Interne Dienst voor Preventie en Bescherming op het Werk


43632

Principe

Elke werkgever is verplicht een interne dienst voor preventie en bescherming op het werk (IDPBW) in te richten.

Deze dienst moet de werkgever, de leden van de hiërarchische lijn en de werknemers bijstaan bij de toepassing van de regelgeving inzake het welzijn van de werknemers. Het gaat hier om de eerste-lijnspreventie, waarbij gestreefd wordt naar een multidisciplinaire benadering van de problemen.

Uitzondering : Gemeenschappelijke dienst voor meerdere werkgevers

De Koning kan de voorwaarden en de nadere regelen bepalen volgens welke een werkgever of een groep van werkgevers toegestaan kan worden een gemeenschappelijke Dienst voor Preventie en Bescherming op het werk op te richten.

Het KB van 27 oktober 2009 legt de voorwaarden vast voor de creatie van dergelijke gemeenschappelijke dienst.

Voorwaarden

Een werkgever of groep van werkgevers, kan toegelaten worden een gemeenschappelijke interne dienst op te richten voor zover de volgende voorwaarden zijn vervuld:

1° er bestaat een juridische, economische, geografische of technische band tussen de betrokken werkgevers;

2° de gemeenschappelijke interne dienst biedt ten opzichte van de afzonderlijke interne diensten van de betrokken werkgevers één of meerdere voordelen. Deze voordelen betreffen inzonderheid :

  • er is een groter aantal preventieadviseurs aanwezig;
  • er is een groter aantal disciplines vertegenwoordigd;
  • er is een hoger niveau van aanvullende vorming aanwezig;
  • er is meer tijd beschikbaar om te besteden aan preventietaken;
  • er worden meer middelen ter beschikking gesteld;

3° een planning van de organisatie van de gemeenschappelijke interne dienst is uitgewerkt,

4° er bestaat een voorafgaand akkoord tussen de betrokken werkgevers ingeval ze :

  • de opname wensen in de gemeenschappelijke interne dienst van een bestaand departement belast met het medisch toezicht;
  • een beroep wensen te doen op de deskundigheden ergonomie, bedrijfshygiëne of psychosociale aspecten van de arbeid, waarvoor werknemers van één of meerdere betrokken werkgevers een vorming bezitten

5° de voorafgaande adviezen van de betrokken comités zijn gevraagd met betrekking tot de oprichting van een gemeenschappelijke interne dienst en de prestatieduur van de preventieadviseurs.

Procedure voor de aanvraag tot oprichting van een gemeenschappelijke interne dienst

De aanvrager vult het formulier in dat als bijlage bij het KB van 27 oktober 2009 is gevoegd.
Hij maakt dit formulier, evenals de erbij horende stukken, over aan de Algemene directie HUA.

De Algemene directie HUA gaat na of de aanvraag volledig is en zendt deze vervolgens voor onderzoek en advies naar de Algemene directie TWW.

Deze houdt bij het geven van haar advies in het bijzonder rekening met :

  1. het aantal voorziene preventieadviseurs, hun niveau van aanvullende vorming evenals de tijd die voorgesteld wordt om te besteden aan preventietaken;
  2. het niveau van aanvullende vorming van de preventieadviseur belast met de leiding van de gemeenschappelijke interne dienst en de tijd die voorgesteld wordt om te besteden aan preventietaken;
  3. in voorkomend geval, het aantal contactpersonen tussen de gemeenschappelijke interne dienst en de betrokken werkgevers.
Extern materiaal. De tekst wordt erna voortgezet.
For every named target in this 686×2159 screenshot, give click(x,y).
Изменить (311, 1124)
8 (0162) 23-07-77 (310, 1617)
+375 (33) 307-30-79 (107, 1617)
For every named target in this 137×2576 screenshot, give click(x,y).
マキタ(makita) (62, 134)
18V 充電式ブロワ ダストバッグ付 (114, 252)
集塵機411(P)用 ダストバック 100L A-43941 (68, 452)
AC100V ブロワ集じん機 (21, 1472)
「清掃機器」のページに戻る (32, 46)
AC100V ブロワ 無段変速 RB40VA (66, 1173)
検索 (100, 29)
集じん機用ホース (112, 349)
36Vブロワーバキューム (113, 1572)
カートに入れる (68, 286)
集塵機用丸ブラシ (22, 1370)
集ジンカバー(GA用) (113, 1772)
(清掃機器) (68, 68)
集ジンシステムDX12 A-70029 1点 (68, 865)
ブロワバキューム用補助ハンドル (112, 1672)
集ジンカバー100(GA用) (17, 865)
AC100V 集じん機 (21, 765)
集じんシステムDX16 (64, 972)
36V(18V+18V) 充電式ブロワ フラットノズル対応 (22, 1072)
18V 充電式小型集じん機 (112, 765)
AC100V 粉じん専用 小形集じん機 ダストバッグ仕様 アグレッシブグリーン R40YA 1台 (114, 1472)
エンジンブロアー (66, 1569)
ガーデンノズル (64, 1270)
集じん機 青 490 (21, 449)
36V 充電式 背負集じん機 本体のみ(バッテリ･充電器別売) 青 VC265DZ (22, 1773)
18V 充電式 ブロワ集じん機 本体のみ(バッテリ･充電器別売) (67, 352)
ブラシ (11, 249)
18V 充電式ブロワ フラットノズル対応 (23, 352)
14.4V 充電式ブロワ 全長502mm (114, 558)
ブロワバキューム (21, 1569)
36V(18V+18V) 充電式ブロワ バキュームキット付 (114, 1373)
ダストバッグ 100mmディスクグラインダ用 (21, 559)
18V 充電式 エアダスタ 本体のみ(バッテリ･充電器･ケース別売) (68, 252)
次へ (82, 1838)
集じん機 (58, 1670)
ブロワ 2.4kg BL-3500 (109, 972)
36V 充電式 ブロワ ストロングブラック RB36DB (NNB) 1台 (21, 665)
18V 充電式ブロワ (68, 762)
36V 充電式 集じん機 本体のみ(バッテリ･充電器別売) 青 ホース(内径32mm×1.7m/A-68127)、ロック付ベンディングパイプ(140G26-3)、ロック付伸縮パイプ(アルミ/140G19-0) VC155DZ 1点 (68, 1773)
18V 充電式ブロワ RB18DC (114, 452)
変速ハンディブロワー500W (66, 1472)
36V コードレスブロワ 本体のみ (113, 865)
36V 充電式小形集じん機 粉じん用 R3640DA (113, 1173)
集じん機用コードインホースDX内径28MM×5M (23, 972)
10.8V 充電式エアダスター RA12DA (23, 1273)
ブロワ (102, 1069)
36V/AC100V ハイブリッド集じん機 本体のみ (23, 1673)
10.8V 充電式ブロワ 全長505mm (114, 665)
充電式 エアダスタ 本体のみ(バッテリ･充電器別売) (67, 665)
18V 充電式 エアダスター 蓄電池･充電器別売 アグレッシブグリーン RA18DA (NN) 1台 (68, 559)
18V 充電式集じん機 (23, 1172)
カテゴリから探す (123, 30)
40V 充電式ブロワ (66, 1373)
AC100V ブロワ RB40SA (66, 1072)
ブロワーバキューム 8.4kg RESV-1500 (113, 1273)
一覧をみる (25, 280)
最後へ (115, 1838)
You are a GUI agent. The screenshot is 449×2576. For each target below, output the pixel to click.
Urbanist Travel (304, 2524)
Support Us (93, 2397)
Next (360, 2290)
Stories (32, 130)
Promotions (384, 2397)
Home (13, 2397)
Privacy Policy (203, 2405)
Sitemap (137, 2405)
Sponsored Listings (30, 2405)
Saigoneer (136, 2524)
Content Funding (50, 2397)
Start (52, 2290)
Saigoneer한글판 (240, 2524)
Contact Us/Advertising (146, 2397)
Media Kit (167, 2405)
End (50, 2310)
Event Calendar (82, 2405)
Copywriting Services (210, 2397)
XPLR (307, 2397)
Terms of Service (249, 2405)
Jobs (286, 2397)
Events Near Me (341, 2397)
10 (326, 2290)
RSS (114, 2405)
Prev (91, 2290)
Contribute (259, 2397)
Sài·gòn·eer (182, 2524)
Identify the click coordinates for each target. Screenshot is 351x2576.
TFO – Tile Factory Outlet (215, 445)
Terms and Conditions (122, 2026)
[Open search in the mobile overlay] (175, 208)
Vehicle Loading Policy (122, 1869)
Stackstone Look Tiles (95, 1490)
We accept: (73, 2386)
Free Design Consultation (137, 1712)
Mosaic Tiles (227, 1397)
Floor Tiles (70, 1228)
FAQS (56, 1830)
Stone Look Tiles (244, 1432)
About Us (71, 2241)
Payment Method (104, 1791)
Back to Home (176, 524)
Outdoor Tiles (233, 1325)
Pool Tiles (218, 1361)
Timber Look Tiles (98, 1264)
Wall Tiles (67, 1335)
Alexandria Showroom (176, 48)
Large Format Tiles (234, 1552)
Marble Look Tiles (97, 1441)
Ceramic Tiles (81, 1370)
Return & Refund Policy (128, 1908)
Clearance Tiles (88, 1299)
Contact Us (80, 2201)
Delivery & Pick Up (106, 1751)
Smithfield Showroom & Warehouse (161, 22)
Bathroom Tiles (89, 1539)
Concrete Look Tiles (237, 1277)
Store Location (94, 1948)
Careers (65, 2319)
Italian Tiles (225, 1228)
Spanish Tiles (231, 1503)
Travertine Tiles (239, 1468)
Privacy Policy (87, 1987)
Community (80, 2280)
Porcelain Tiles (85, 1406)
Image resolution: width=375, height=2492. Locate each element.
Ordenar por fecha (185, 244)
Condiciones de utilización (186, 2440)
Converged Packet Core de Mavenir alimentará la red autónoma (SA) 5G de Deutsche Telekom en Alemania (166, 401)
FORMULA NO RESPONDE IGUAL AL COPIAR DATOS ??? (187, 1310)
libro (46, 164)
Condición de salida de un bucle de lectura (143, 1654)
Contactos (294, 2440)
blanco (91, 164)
In geval van gunstig advies van de Algemene directie TWW maakt de Algemene directie HUA een ontwerp van ministerieel besluit houdende toelating tot het oprichten van een gemeenschappelijke interne dienst over aan de Minister.

In geval van ongunstig advies van de Algemene directie TWW brengt de Algemene directie HUA de Minister hiervan op de hoogte.

De Minister beslist de toelating tot oprichting van een gemeenschappelijke interne dienst al dan niet te geven. Hij verleent de toelating bij wege van ministerieel besluit.

Dit ministerieel besluit kan, in voorkomend geval, bijkomende voorwaarden opleggen.

In geval van weigering tot oprichting van een gemeenschappelijke interne dienst, motiveert de Minister zijn beslissing en wordt deze bij aangetekend schrijven ter kennis gebracht van de aanvrager.

Reeds bestaande gemeenschappelijke diensten

De machtigingsbesluiten tot oprichting van een gemeenschappelijke interne dienst die voorheen werden genomen voor de inwerkingtreding van dit besluit, blijven rechtsgeldig mits naleving van de erin vermelde voorwaarden.

In werkingtreding

Het besluit treedt in werking op 26 november 2009.